_What you are asked to do_
Pull out every line in the data that has the string "sidebar" in it.

_The input_
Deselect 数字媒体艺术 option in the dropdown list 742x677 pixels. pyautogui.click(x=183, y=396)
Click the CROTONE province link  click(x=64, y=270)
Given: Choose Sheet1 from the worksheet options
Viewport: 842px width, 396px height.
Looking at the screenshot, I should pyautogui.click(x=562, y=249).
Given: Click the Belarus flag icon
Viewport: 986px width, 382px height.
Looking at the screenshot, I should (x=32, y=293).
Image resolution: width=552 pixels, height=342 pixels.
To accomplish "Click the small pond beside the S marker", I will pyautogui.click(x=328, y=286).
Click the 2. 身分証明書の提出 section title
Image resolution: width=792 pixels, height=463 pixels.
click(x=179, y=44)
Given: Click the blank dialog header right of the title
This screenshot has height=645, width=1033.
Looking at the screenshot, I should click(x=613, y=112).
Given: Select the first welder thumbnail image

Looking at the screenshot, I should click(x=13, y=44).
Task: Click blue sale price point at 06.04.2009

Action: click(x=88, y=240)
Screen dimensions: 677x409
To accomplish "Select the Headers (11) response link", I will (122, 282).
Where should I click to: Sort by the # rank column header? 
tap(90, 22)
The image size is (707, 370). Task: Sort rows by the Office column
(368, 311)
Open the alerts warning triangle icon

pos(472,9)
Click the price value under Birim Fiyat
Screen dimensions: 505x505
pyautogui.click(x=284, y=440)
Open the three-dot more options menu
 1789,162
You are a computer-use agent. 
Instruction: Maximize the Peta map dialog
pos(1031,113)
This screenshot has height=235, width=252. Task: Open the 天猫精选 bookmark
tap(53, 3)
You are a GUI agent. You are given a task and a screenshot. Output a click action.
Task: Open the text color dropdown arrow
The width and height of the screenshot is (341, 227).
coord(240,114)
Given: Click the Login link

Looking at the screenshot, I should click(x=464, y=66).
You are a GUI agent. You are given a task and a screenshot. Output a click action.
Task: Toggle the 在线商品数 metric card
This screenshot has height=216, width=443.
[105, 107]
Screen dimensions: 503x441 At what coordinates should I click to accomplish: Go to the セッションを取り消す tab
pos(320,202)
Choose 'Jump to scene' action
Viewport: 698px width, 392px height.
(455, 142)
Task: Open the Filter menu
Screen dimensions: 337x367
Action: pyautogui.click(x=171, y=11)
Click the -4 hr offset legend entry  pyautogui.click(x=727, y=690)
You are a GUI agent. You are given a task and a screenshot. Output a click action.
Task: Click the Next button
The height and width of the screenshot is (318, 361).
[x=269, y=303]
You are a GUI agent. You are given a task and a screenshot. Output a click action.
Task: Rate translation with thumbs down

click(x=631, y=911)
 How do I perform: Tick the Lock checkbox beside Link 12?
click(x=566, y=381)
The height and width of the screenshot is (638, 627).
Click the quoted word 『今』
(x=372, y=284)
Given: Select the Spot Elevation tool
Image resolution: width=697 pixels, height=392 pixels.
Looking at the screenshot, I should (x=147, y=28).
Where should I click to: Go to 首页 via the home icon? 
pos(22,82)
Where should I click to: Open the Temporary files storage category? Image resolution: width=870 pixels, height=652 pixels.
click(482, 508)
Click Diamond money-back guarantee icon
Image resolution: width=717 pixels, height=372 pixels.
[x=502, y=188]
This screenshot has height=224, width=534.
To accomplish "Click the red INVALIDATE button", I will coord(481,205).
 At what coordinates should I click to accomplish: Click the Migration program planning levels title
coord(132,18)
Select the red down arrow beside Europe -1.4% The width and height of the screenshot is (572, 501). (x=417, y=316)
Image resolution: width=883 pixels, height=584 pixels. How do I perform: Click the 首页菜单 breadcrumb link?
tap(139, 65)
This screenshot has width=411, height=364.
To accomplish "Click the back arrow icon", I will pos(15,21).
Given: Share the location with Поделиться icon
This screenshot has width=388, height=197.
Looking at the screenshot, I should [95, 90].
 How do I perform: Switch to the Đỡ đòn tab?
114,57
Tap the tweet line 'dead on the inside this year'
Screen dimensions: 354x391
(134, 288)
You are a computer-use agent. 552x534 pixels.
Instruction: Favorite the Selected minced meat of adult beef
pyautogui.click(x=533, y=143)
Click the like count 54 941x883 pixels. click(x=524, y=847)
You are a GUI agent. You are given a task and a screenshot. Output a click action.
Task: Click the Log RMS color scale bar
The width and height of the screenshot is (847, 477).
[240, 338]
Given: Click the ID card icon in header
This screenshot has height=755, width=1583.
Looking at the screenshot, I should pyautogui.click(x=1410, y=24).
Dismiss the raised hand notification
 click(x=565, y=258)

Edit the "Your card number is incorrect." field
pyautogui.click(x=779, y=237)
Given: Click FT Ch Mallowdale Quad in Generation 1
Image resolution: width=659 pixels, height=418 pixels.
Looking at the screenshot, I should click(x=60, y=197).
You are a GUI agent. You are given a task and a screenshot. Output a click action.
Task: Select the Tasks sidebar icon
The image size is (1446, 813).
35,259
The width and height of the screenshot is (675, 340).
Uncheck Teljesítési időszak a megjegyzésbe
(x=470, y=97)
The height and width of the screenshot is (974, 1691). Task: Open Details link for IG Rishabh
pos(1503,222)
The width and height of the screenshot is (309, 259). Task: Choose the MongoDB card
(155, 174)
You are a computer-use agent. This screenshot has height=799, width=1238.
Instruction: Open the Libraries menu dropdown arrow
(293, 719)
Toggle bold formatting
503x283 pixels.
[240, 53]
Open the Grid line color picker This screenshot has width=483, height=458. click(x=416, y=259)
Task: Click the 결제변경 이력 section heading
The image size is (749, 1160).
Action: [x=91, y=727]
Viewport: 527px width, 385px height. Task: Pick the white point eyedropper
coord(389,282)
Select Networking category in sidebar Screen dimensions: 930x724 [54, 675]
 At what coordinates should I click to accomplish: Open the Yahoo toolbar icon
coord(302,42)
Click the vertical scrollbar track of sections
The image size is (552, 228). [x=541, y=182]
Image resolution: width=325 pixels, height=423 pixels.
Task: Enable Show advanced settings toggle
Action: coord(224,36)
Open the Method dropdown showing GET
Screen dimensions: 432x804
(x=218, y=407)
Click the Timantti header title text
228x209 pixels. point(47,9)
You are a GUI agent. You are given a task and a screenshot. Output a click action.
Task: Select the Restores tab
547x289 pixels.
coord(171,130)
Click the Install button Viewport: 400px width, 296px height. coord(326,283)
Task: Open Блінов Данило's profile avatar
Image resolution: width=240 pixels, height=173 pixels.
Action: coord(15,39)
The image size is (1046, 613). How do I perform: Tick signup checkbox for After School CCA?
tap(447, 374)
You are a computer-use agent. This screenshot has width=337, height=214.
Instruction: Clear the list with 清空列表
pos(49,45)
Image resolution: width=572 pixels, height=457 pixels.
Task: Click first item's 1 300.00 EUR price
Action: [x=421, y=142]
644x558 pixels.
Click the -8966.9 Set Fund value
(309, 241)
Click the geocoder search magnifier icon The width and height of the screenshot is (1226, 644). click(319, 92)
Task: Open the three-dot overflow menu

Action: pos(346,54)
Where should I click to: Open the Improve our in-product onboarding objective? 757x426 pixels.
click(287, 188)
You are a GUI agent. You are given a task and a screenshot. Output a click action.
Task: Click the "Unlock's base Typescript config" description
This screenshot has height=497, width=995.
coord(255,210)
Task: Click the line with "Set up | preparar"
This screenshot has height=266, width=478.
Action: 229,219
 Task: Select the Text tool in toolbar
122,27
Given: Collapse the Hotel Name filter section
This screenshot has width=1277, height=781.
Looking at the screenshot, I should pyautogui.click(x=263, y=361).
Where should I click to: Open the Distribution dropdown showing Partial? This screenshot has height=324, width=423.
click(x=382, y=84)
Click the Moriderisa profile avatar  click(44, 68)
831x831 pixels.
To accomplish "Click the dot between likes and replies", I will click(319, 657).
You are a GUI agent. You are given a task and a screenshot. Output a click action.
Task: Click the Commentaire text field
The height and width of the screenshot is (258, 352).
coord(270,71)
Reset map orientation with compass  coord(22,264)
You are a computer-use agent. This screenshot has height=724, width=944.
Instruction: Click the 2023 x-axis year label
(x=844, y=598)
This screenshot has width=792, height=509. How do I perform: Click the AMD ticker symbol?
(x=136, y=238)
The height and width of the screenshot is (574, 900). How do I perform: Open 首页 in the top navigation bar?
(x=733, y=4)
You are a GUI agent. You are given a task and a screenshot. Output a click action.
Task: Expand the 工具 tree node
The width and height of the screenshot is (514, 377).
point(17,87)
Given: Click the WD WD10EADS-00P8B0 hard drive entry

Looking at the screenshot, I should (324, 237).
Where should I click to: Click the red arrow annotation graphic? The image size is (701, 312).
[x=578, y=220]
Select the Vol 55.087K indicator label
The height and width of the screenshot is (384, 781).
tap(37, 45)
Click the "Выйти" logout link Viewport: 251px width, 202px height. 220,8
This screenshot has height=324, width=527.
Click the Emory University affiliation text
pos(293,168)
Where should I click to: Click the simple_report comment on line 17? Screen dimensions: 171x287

_Response to the exercise_
Task: Select the Tasks sidebar icon
Select Networking category in sidebar Screen dimensions: 930x724 [54, 675]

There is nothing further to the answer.